Al descanso, el marcador reflejaba un apretado 52-47, que dejaba entrever un Real Madrid acertado, pero sin la capacidad para despegarse de un Baskonia que mostraba coraje y resistencia pese a las adversidades del encuentro.
El Real Madrid busca despegarse, Luwawu sostiene a Baskonia
El segundo tiempo arrancó con un ritmo similar al comienzo del choque. La puntería de Hezonja volvió a darle ventaja al Real Madrid (57-49, minuto 22), aunque poco a poco Baskonia fue recortando distancias hasta empatar el duelo. La rotación de nueve jugadores preocupaba un poco, pues el desgaste parecía poder pasar factura antes de lo deseado, pero en una final como esta, la fortaleza mental suele pesar más que la física.
El Real Madrid logró otra vez abrir ocho puntos de diferencia (72-64, minuto 29) gracias a un 2+1 de Garuba y una canasta de Maledon. Pero los últimos tres tiros libres de Luwawu Cabarrot, ya con 25 puntos en su nombre, mantenían la igualdad y la tensión máxima en el marcador.
Tiroteo al sol en el inicio de último cuarto
Los primeros minutos del cuarto definitivo fueron un auténtico intercambio de golpes. El Real Madrid comenzó con un triple de Maledon, pero Baskonia contestó con precisión justa. Diakite y Omoruyi con dos triples clave cada uno, convirtieron el partido en un duelo de seis minutos igualado (79-79, minuto 35).
Omoruyi encarna a la perfección el espíritu luchador de Baskonia y dio un paso adelante cuando su equipo lo necesitaba más, sumando ocho puntos fundamentales para mantener viva la final (23 puntos totales al final). No menos importante fue el desempeño de Trent Forrest, que tras su importante carga en cuartos y semifinales, volvió a demostrar su valía con 35 minutos en cancha y números casi de triple-doble (22 puntos, 9 rebotes y 11 asistencias).
La quinta falta de Luwawu Cabarrot hace resucitar al mejor Markus Howard
El francés, máximo anotador con 28 puntos, no pudo finalizar el encuentro tras cometer una quinta falta a falta de 2:37 minutos, tras un manotazo a Tavares. Esto dejó en manos de Markus Howard y Trent Forrest los momentos decisivos del partido. Lo primero que hizo Howard fue anotar un tiro bombeado; acto seguido, Trent Forrest logró un 2+1. Baskonia creía más que nunca en la victoria (86-90, minuto 38).

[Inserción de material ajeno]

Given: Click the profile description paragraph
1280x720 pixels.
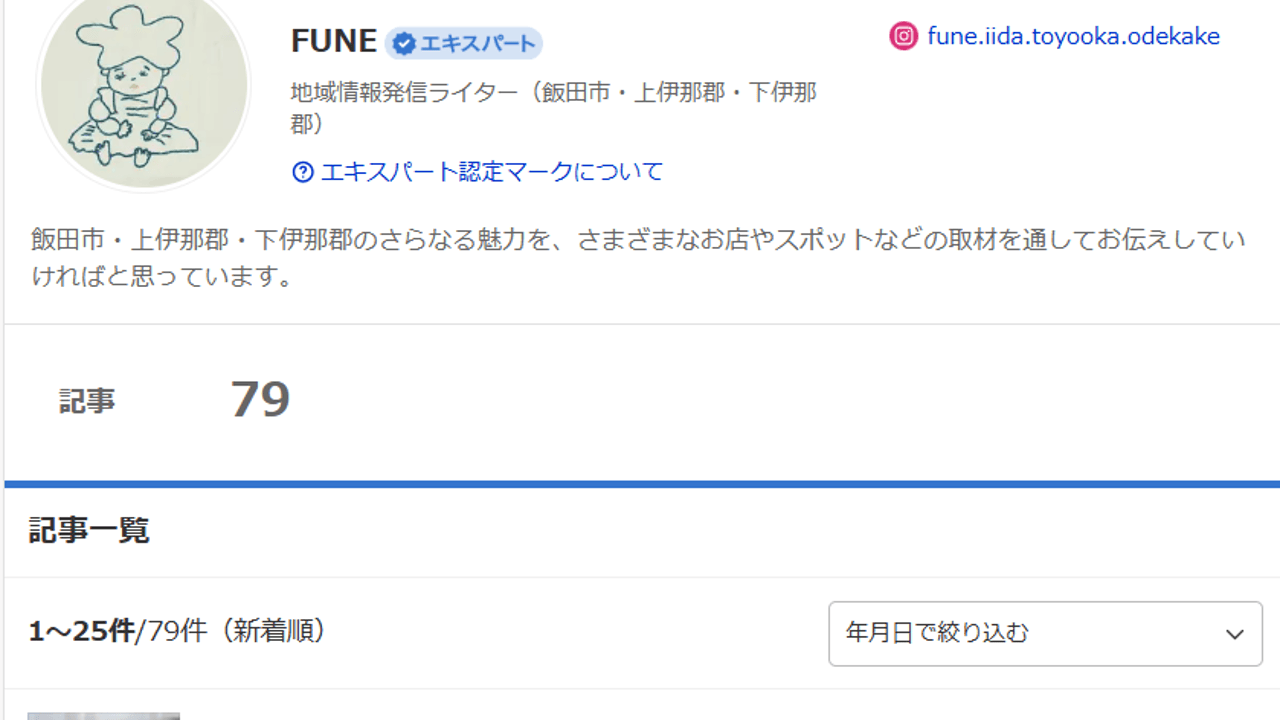Looking at the screenshot, I should pos(637,258).
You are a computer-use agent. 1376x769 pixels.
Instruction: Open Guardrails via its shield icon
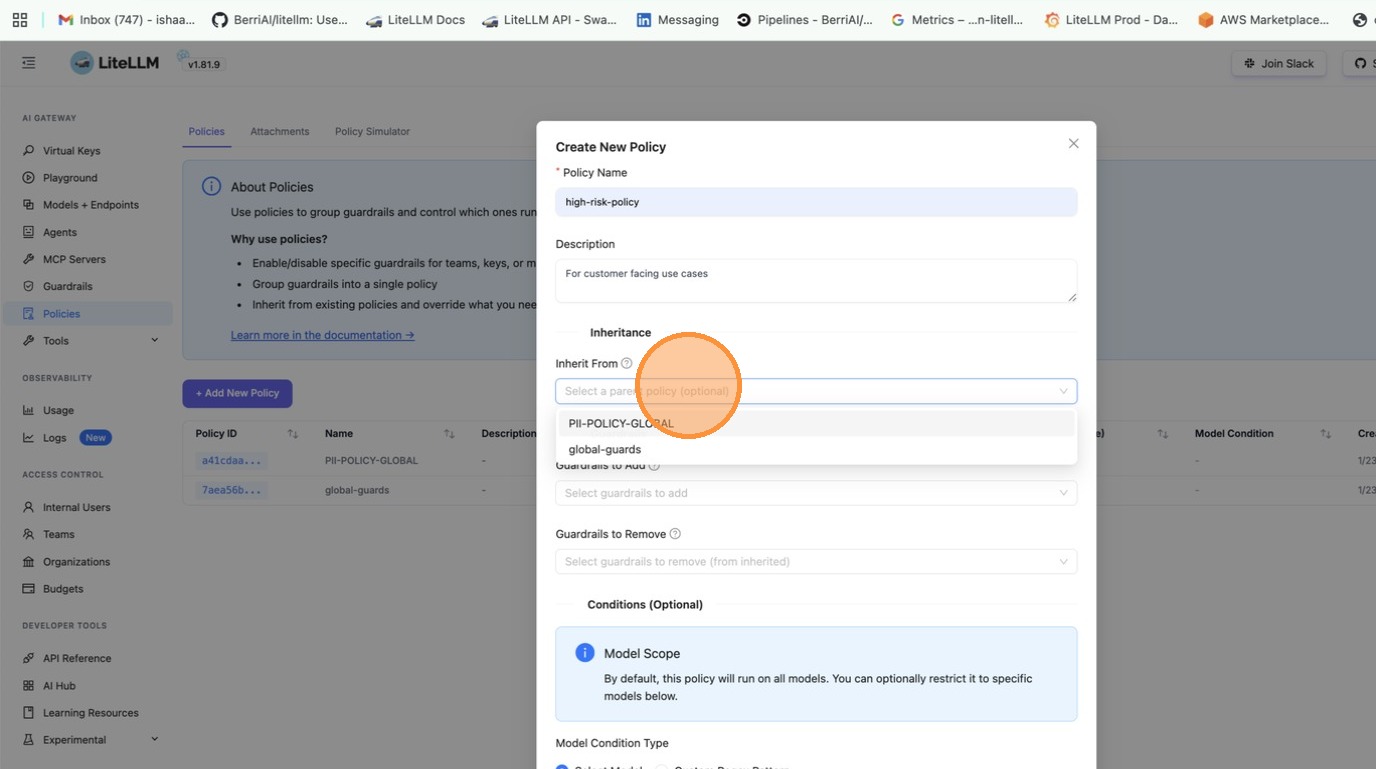pyautogui.click(x=28, y=287)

Forrest continuó aportando en todo momento e incluso sumó un robo crucial. El Real Madrid, contracorriente, vio cómo los tiros libres de Howard ampliaban la diferencia a seis puntos, haciendo vibrar al Roig Arena repleto de seguidores azulgranas que ansiaban su primer título de Copa del Rey en 17 años.
Hezonja intentó responder con un triple complicado para acercar al Madrid (89-92) a falta de 50 segundos, pero aún quedaba la última jugada táctica de Galbiati. Con balón en manos de Diakite y la defensa de Tavares, la jugada no fue un lanzamiento típico de tres de Howard, sino una puerta atrás sorprendente que concluyó en una bandeja del jugador más bajo de la cancha, logrando una canasta que ponía la final casi sentenciada para Baskonia (89-94, minuto 40).
Diakité repite la historia de semifinales para cerrar el título
Por si fuera poco, Diakité volvió a hacer historia y se erigió como el héroe decisivo de esta Copa del Rey. Como ya hiciera ante Shengelia en semifinales para llevar a Baskonia a la final, volvió a brillar frente a Hezonja para sellar la victoria definitiva de los vitorianos.
Kurucs y Forrest colaboraron para aumentar la distancia con dos canastas finales, dejando un marcador definitivo de 89-100. Con este resultado, Valencia se rindió a los guerreros baskonistas que, en solo unos meses, han transformado un equipo casi hundido en la gran ilusión de Vitoria.